# Northbridge chips



## rewalston (Sep 5, 2011)

I have some chips on a few mother boards I have, I believe they are the Northbridge and Southbridge chips. They are a flat fiberglass piece with an Intel chip on top. How the blue blazes do you remove them from the board? I've had a few that I could slip a blade under but some of them are stubborn as hell...has to be an easier way.

Rusty


----------



## nwviking81 (Sep 5, 2011)

I usually heat with a butane torch and slip a gasket scrapper under them and they pop right off, normally I do the black cover first then the fiberglass part, If these are the same, but it is pouring rain here and I can't go and get a pic now. Sorry 

Gary


----------



## rewalston (Sep 5, 2011)

Thanks Gary, I'll give that a try, all I've succeeded in doing is breaking the fiberglass..the rest doesn't want to budge. I'll give it some heat when I get ready to remove some pins.

Rusty


----------



## Geo (Sep 5, 2011)

i would place the board with the chips facing down and place bricks at the four corners then lightly run the flame of your propane or map gas torch over the back to loosen the solder tapping the board with a small hammer. try not to leave the flame in one spot too long as the smoke is noxious. you will over time learn to depopulate the whole board in this manner. its a real time saver. seperate your components as to metal content, like MCC's and connector slots.


----------



## rewalston (Sep 5, 2011)

Thanks Geo, I was thinking about depopulating the whole board but it's kind of iffy. I was looking the other day for the post about components containing PMs on motherboards, but I couldn't come up with the correct combination of words using search. Forgot to bookmark it. 

Rusty


----------



## Claudie (Sep 5, 2011)

I lay a wood chisel on the edge of the chip and strike it with a hammer. Usually one blow is all it takes and they pop right off in one piece. Sometimes I break one. :|


----------



## Anonymous (Sep 6, 2011)

Claudie said:


> I lay a wood chisel on the edge of the chip and strike it with a hammer. Usually one blow is all it takes and they pop right off in one piece.
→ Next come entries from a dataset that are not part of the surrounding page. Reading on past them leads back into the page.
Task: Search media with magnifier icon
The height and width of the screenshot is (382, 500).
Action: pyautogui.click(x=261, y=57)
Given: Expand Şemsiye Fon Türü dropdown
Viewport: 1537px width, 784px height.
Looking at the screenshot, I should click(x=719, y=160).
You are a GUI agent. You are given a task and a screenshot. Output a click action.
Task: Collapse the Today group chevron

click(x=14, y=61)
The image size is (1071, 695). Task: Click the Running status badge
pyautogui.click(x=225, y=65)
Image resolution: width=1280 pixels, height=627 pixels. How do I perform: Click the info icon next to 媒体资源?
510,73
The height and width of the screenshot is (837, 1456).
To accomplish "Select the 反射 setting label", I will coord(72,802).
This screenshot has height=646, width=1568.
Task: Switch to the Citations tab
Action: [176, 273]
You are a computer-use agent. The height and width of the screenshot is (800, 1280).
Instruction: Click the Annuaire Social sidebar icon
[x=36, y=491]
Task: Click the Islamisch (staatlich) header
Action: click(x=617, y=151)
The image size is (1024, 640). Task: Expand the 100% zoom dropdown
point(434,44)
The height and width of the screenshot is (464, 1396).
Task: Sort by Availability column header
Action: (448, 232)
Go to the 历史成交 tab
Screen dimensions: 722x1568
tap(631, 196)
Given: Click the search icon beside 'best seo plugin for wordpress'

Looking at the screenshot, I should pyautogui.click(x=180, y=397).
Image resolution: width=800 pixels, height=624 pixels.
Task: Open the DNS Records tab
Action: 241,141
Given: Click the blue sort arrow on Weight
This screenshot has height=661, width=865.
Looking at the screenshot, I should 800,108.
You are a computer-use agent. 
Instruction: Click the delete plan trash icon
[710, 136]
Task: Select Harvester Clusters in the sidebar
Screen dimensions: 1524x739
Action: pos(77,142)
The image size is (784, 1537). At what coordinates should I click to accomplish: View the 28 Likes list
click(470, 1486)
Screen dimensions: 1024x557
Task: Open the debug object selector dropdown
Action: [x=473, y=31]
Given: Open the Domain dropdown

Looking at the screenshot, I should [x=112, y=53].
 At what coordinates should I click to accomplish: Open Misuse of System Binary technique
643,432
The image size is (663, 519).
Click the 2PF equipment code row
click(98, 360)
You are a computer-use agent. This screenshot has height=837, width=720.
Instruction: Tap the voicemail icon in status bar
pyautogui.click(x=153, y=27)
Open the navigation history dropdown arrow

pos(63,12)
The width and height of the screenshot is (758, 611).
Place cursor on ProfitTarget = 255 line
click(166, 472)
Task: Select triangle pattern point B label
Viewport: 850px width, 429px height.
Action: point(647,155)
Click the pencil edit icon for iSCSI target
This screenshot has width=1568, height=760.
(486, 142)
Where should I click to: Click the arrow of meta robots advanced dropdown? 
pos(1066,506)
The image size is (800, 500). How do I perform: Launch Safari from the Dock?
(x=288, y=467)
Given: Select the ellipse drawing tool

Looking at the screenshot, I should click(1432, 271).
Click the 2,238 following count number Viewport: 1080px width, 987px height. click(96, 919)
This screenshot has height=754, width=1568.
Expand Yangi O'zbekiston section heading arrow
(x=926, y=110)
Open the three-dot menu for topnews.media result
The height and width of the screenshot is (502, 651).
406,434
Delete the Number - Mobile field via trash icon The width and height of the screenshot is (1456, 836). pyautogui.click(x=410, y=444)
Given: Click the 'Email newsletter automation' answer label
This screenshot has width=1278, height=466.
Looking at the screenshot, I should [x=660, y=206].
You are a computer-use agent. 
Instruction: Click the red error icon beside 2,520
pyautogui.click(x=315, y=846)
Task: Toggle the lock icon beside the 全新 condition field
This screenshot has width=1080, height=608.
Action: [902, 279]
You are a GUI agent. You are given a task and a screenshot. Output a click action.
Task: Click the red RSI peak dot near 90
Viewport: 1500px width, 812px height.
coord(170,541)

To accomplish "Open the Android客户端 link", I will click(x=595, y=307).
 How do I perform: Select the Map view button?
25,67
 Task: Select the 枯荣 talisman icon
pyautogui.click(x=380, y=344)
This is exactly how I remove them,except I use a long skinny chisel,ground down to a sharp edge.Once you get really good at it,you can pop them off in about 1-2 seconds.I usually lay the board on it's side,and position the chisel facing down,and pop it with the hammer.


----------



## Claudie (Sep 6, 2011)

I forgot to mention, I lay the boards on the edge also. Just make sure your fingers aren't against anything sharp when you hit the chisel, been there done that.... :|


----------



## rewalston (Sep 6, 2011)

Claudie said:


> I forgot to mention, I lay the boards on the edge also. Just make sure your fingers aren't against anything sharp when you hit the chisel, been there done that.... :|


I have a few bloody shirts...done that a FEW times...that's what I get for using a jack knife.
I'll try a chisel I think I have one some where.

Rusty


----------



## jmdlcar (Sep 6, 2011)

Is there much gold in them? And what about the other chips and memory chips?


----------



## Geo (Sep 6, 2011)

almost all "flat packs" contain gold.


----------



## Claudie (Sep 6, 2011)

My best guess is about 4.3 grams of Gold per pound of packages. This will of course depend on the packages and your refining skills. That guess is the total amount of Gold, not just what is visible when you separate the fiber bottom from the top. Remember, I used the word "guess". I have no proof of this yet, I am basing my guess from what I have read on the forum about others experiences with these packages. :|


----------



## patnor1011 (Sep 14, 2011)

They are real pain to process. It is due to a lot of tin present. I used to split bottom part to get rid of as much tin as possible but still a lot of it stays.


----------



## vango57 (Oct 1, 2011)

I use a sharpened chisel and what ever plier or cutters are handy and give them a good wack and most just pop off but some need a little more convincing. I use this method to remove all my chips.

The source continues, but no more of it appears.